Strategy (formerly MicroStrategy) sold 3,588 BTC for $216 million on July 6, 2026, marking the second such sale under a newly adopted Digital Credit Capital Framework. The proceeds were used to fund scheduled dividend payments on four series of preferred stock, according to an 8-K filing with the SEC. Executive Chairman Michael Saylor confirmed the transaction on X, noting the company still holds 843,775 BTC and $2.55 billion in cash reserves.
The sale represents only about 0.42% of Strategy's total Bitcoin holdings and is the smallest of the four permitted uses under the framework. The company emphasized that Bitcoin accumulation remains its primary posture, but the sale nonetheless signals a major philosophical shift from the "never sell" principle that had defined its strategy for years.
The Digital Credit Capital Framework, approved in late June, gives the board pre-approved authority to sell Bitcoin under three narrow conditions: funding dividends on Digital Credit securities, retiring senior debt if refinancing markets close, and opportunistic buybacks of the company's own securities when they trade at a discount.
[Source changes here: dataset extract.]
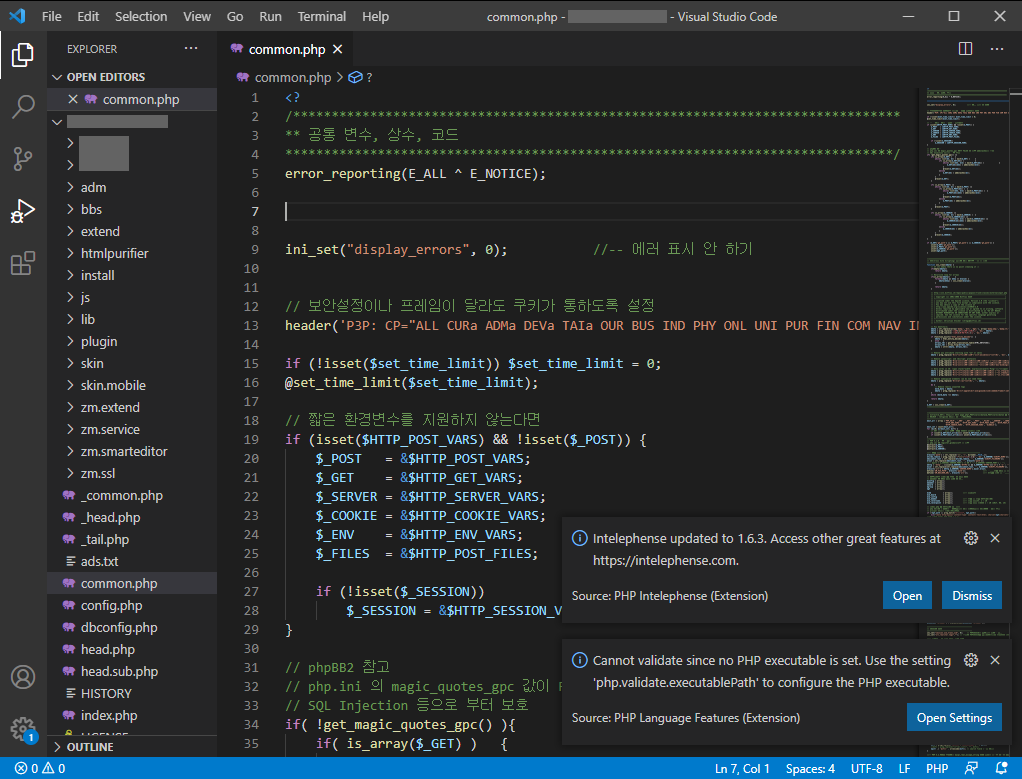Viewport: 1022px width, 779px height.
Task: Collapse the Open Editors section
Action: 105,77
The intention is to enable disciplined, conditional capital management without obligation, with every sale still requiring board approval.
This latest sale covered four specific dividend obligations: STRC's monthly dividend for June, and quarterly dividends for STRF, STRE, and STRD. Critics pointed out that the very need to sell Bitcoin stemmed from the company's own capital-raising model—issuing new preferred stock to buy more BTC, which in turn creates growing fixed obligations. If Bitcoin's price stagnates or falls, the need to sell more BTC or issue dilutive stock could increase, raising questions about the long-term sustainability and accretiveness of the accumulation strategy.